To further explain the preference of stepped facet (4 3 -3)β to the terrace plane of (2 1 -1)β//(0 1 -1 0)α, ZHANG et al[22] recently calculated the interfacial structure in the facet normal to the parallel Dg’s, based on the CSL/DSCL model and O-lattice model[2]. They found that the proportion of good matching regions is higher and Burgers vector is smaller in the stepped interface than the one without steps. High misfit areas in the plane parallel to (2 1 -1)β and (0 1 -1 0)α are avoided by introducing the steps. The density of the steps is function of the secondary misfit in the terraces, since the secondary dislocations associated with the steps must cancel the misfit between near coincidence points defined by [1 -1 1]β/2 and [2 -1 -1 0]α in the terraces. The major side facet can be regarded to contain a quasi invariant line because of the cancellation[23]. The rotation between (2 1 -1)β and (0 1 -1 0)α is a function of the step spacing and the difference of step heights defined in different lattices. As can be expected, when the misfit along [1 -1 1]β and [2 -1 -1 0]α is negligibly small, the steps become unnecessary, and the side facet should be parallel to (2 1 -1)β // (0 1 -1 0)α.
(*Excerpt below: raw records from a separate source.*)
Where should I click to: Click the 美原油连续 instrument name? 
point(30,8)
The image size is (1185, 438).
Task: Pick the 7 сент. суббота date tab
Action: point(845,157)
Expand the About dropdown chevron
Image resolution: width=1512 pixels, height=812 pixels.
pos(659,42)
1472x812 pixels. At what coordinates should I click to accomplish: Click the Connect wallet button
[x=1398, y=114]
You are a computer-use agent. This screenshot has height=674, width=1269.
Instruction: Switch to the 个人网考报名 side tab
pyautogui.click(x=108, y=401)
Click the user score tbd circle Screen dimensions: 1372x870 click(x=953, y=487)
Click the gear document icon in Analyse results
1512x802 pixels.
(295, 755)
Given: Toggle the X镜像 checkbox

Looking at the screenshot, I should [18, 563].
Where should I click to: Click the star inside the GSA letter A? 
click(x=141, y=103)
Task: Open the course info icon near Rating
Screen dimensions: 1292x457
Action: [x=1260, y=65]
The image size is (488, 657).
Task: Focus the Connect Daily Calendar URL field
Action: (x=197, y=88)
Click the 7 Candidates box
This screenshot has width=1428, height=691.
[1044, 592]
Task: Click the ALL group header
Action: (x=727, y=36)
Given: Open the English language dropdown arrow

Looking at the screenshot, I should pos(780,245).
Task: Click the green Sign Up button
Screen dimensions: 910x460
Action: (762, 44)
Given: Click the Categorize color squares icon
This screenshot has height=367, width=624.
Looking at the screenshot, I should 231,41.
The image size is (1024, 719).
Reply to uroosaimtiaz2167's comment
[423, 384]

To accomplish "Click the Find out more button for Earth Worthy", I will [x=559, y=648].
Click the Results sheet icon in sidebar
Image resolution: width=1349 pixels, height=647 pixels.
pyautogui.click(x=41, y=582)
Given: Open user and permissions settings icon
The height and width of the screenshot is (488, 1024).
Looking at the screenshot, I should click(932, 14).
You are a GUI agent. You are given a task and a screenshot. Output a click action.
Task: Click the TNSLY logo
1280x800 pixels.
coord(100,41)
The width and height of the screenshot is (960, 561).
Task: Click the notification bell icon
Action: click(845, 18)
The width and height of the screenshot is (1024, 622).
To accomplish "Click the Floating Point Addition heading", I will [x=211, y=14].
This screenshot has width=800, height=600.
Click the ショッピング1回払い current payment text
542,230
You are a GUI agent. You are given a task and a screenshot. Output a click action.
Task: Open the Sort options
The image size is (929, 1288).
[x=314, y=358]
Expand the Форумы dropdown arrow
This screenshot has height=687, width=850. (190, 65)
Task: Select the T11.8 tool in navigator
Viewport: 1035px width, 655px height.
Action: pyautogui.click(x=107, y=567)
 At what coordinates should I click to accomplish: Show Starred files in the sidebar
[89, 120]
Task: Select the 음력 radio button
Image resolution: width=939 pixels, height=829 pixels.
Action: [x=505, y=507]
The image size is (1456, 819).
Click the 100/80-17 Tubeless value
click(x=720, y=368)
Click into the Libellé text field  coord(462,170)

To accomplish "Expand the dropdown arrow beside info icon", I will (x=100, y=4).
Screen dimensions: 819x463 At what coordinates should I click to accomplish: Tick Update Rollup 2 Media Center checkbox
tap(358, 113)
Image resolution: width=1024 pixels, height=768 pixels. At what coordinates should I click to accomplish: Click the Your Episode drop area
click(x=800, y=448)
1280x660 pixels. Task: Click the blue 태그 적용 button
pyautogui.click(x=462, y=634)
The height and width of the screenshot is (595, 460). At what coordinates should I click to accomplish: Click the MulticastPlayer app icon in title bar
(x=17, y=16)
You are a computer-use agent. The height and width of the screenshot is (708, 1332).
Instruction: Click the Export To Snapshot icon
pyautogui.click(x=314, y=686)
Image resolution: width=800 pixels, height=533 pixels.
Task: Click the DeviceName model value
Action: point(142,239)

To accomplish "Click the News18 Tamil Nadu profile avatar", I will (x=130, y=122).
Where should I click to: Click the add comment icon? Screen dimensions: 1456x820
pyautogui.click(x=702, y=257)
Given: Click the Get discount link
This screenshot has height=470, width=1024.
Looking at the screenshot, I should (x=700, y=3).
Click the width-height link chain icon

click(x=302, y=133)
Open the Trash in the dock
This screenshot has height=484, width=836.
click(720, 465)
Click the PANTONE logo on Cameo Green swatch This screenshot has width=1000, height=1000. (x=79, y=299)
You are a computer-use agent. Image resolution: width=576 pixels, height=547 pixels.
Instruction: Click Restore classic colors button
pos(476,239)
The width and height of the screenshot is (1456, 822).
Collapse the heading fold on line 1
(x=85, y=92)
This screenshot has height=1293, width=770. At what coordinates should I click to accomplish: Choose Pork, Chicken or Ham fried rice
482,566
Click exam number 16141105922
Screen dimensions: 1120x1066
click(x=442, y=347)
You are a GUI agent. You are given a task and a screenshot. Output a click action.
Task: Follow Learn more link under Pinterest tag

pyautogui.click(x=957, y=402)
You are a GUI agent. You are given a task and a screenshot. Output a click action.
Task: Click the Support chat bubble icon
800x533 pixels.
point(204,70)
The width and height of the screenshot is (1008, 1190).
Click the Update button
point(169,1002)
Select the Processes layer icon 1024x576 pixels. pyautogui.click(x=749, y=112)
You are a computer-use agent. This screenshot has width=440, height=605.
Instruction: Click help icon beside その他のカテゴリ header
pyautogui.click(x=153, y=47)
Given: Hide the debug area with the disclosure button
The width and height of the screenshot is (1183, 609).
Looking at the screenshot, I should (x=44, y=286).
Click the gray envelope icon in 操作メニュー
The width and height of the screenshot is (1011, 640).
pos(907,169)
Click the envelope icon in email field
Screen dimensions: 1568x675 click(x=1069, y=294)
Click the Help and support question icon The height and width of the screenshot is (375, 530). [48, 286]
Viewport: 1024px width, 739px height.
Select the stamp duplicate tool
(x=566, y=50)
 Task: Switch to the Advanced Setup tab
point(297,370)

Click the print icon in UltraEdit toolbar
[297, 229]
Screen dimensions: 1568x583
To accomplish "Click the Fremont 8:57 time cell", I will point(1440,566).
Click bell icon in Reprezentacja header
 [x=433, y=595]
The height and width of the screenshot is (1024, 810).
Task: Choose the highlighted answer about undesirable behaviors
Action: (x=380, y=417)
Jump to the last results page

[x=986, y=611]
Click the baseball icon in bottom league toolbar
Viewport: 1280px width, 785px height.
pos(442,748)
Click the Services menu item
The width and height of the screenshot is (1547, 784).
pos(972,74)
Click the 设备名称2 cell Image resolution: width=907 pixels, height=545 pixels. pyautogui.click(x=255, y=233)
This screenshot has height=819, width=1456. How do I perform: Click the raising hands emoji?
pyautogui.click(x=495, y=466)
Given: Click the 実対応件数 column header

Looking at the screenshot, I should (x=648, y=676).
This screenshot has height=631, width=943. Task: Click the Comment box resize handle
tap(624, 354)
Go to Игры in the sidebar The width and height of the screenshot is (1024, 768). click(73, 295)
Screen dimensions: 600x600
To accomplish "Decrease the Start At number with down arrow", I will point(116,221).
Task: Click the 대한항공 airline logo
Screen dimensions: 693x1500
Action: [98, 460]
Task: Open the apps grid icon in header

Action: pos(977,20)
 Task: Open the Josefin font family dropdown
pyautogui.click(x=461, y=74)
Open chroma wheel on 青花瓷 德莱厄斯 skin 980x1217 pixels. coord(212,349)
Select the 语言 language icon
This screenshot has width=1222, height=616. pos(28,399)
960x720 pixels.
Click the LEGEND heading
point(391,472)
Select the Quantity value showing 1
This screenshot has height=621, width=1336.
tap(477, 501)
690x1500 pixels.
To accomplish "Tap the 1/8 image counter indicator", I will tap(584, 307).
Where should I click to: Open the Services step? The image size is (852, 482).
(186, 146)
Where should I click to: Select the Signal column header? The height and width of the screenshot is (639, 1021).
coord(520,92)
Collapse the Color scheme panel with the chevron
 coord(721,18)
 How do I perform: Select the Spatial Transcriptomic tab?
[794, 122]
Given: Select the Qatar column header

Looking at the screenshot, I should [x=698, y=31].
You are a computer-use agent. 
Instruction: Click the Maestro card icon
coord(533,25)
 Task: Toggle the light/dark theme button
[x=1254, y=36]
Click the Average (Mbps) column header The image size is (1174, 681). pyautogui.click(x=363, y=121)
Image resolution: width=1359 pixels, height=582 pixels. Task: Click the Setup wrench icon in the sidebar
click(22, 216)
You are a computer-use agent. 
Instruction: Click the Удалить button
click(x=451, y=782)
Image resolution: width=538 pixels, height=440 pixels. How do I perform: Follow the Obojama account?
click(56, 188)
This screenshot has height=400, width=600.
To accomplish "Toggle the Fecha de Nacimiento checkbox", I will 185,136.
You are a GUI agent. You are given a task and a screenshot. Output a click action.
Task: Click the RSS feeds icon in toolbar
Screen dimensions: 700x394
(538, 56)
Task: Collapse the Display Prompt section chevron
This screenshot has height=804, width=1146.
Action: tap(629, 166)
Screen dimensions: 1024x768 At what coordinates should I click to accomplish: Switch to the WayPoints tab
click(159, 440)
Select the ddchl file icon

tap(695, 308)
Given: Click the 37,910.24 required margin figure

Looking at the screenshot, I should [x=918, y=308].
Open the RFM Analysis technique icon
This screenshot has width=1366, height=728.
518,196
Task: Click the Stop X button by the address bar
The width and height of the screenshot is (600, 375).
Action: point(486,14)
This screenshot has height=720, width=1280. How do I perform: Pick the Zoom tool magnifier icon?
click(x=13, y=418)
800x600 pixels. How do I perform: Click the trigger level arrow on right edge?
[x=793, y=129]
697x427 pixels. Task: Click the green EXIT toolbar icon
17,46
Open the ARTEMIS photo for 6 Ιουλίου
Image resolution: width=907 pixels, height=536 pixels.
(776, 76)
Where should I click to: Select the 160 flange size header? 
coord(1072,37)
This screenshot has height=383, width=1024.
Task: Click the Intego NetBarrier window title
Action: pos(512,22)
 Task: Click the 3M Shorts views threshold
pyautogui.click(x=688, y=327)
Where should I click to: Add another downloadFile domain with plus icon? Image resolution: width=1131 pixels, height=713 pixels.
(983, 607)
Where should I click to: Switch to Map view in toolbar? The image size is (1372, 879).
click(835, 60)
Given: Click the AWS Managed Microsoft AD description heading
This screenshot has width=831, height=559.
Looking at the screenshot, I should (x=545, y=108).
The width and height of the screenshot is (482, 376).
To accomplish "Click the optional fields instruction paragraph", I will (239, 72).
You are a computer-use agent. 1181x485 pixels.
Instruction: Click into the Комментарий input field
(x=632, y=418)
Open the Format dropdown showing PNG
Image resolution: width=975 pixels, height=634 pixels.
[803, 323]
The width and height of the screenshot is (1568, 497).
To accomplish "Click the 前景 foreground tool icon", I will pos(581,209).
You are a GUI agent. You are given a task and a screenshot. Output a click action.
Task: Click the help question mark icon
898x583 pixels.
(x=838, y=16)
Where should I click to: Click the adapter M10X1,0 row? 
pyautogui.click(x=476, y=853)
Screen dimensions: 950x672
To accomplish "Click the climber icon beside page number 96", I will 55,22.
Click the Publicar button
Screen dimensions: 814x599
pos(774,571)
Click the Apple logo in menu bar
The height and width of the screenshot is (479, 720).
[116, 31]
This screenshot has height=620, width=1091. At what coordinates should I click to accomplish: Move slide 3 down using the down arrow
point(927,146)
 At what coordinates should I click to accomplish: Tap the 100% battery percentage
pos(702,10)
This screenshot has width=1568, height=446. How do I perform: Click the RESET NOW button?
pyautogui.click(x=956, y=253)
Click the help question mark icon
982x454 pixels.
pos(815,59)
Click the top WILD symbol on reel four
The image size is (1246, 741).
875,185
It is interesting to note that the habit plane of Mg24Y5 precipitates in a Mg-Y alloy is parallel to (2 1 -1)β and (0 1 -1 0)α, rather than (0 1 1)β and (0 0 0 1)α to become[24]. This habit plane obeys Rule I, corresponding to exact Burgers OR. Mg24Y5 phase have the same crystal structure as Mg17Al12, but its lattice parameter increases by about 6.8%. Due to this change, the misfit between [1 -1 1]β/2 and [2 -1 -1 0]α in Mg-Y alloy is 1.3%( The misfit is defined as (|xp| - |xm|)/|xm|, where xp and xm are vectors of precipitate and matrix respectively), considerably smaller than the absolute value of (-4.3%) for the AZ91. However, this pair of vectors does not define a quasi invariant line. A reason for the steps being unfavorable is probably due to increase of misfit in the step height. The misfit of step heights in two phases is 4.1% for AZ91, but it is 10.3% for Mg-Y alloy. This interpretation is different from the model suggested by ZHANG and KELLY[25], who virtually applied Rule III to determine a deviation of 0.38? between [0 1 1]β and [0 0 0 1]α, and a deviation by 1.82? of the habit plane from (2 1 -1)β and (0 1 -1 0)α. It is difficult to detect the above deviations experimentally without special attention. To explain why habit plane (2 1 -1)β//(0 1 -1 0)α becomes preferred to (0 1 1)β and (0 0 0 1)α, we made a simple comparison on the secondary misfit strain in the directions normal to the good matching rows along [1 -1 1]β and [2 -1 -1 0]α in both interfaces. If we follow the construction of constrained CSL in ZHANG’s model for Mg17Al12[22], the spacing of three rows of atoms in α along [2 -1 -1 0]α should match with the one row spacing of atoms in β along [1 -1 1]β in both interfaces. At exact Burgers OR, the secondary row spacing misfit in plane (2 1 -1)β//(0 1 -1 0)α is -4.0% for Mg17Al12 and is 1.9% for Mg24Y5; that in plane (0 1 1)β//(0 0 0 1)α is 4.1% for Mg17Al12 and is 10.3% for Mg24Y5. The significant decrease of secondary misfit in (2 1 -1)β//(0 1 -1 0)α, and increase of the secondary misfit in (0 1 1)β//(0 0 0 1)α due to the increase of lattice parameter of Mg24Y5 is possibly responsible for the change of the habit plane selection. A plate with the habit plane of (2 1 -1)β//(0 1 -1 0)α is desirable for improving the strengthening effect, but high cost of Y source limits the application of this alloy.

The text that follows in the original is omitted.